Extract1dStep

class jwst.extract_1d.Extract1dStep(name=None, parent=None, config_file=None, _validate_kwds=True, **kws)[source]

Bases: JwstStep

Extract a 1D spectrum from 2D data.

Create a Step instance.

Parameters:
namestr

The name of the Step instance. Used in logging messages and in cache filenames. If not provided, one will be generated based on the class name.

parentStep

The parent step of this step. Used to determine a fully-qualified name for this step, and to determine the mode in which to run this step.

config_filestr or pathlib.Path

The path to the config file that this step was initialized with. Use to determine relative path names of other config files.

_validate_kwdsbool

Validate given kws against specs/config.

**kwsdict

Additional parameters to set. These will be set as member variables on the new Step instance.

Attributes Summary

class_alias

reference_file_types

spec

Methods Summary

process(input_data)

Execute the step.

Attributes Documentation

class_alias = 'extract_1d'
reference_file_types: ClassVar = ['extract1d', 'apcorr', 'pastasoss', 'specprofile', 'speckernel', 'psf']
spec
subtract_background = boolean(default=None)  # subtract background?
apply_apcorr = boolean(default=True)  # apply aperture corrections?

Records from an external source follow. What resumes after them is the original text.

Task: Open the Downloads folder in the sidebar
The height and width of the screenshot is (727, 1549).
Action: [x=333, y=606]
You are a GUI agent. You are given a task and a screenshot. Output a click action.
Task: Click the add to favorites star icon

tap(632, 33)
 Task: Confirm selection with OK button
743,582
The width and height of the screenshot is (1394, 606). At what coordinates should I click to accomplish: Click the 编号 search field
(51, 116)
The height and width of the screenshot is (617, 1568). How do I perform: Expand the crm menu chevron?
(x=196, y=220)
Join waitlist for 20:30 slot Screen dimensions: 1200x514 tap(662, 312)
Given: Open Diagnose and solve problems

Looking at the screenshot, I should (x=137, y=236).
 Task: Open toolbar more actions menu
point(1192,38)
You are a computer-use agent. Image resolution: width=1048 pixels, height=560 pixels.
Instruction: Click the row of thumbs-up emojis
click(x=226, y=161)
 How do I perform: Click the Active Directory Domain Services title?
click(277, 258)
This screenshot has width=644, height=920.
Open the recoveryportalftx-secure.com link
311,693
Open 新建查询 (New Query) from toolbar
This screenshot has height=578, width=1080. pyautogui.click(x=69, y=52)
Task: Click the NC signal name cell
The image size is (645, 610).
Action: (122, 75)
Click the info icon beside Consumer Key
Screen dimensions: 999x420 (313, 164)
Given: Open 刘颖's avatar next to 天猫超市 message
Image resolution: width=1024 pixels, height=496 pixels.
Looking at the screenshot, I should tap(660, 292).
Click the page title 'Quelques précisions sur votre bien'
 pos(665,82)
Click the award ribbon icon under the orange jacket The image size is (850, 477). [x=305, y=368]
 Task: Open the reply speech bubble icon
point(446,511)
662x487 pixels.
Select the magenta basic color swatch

extraction_type = option("box", "optimal", None, default="box") # Perform box or optimal extraction
use_source_posn = boolean(default=None)  # use source coords to center extractions?
position_offset = float(default=0)  # number of pixels to shift source trace in the cross-dispersion direction
model_nod_pair = boolean(default=True)  # For optimal extraction, model a negative nod if possible
optimize_psf_location = boolean(default=True)  # For optimal extraction, optimize source location
smoothing_length = integer(default=None)  # background smoothing size
bkg_fit = option("poly", "mean", "median", None, default=None)  # background fitting type
bkg_order = integer(default=None, min=0)  # order of background polynomial fit
log_increment = integer(default=50)  # increment for multi-integration log messages
save_profile = boolean(default=False)  # save spatial profile to disk
save_scene_model = boolean(default=False)  # save flux model to disk
save_residual_image = boolean(default=False)  # save residual image to disk

center_xy = float_list(min=2, max=2, default=None)  # IFU extraction x/y center
ifu_autocen = boolean(default=False) # Auto source centering for IFU point source data.
bkg_sigma_clip = float(default=3.0)  # background sigma clipping threshold for IFU
ifu_rfcorr = boolean(default=True) # Apply 1d residual fringe correction (MIRI MRS only)
ifu_set_srctype = option("POINT", "EXTENDED", None, default=None) # user-supplied source type
ifu_rscale = float(default=None, min=0.5, max=3) # Radius in terms of PSF FWHM to scale extraction radii
ifu_covar_scale = float(default=1.0) # Scaling factor to apply to errors to account for IFU cube covariance

soss_atoca = boolean(default=True)  # use ATOCA algorithm
soss_threshold = float(default=1e-2)  # TODO: threshold could be removed from inputs. Its use is too specific now.
soss_n_os = integer(default=2)  # minimum oversampling factor of the underlying wavelength grid used when modeling trace.
soss_wave_grid_in = input_file(default = None)  # Input wavelength grid used to model the detector
soss_wave_grid_out = string(default = None)  # Output wavelength grid solution filename
soss_estimate = input_file(default = None)  # Estimate used to generate the wavelength grid
soss_rtol = float(default=1.0e-4)  # Relative tolerance needed on a pixel model
soss_max_grid_size = integer(default=20000)  # Maximum grid size, if wave_grid not specified
soss_tikfac = float(default=None)  # regularization factor for NIRISS SOSS extraction
soss_width = float(default=40.)  # aperture width used to extract the 1D spectrum from the de-contaminated trace.
soss_bad_pix = option("model", "masking", default="masking")  # method used to handle bad pixels
soss_modelname = output_file(default = None)  # Filename for optional model output of traces and pixel weights

Methods Documentation

process(input_data)[source]

Execute the step.

Parameters:
input_dataDataModel

The input model.

Returns:
DataModel

This will be input_model if the step was skipped; otherwise, it will be a model containing 1-D extracted spectra.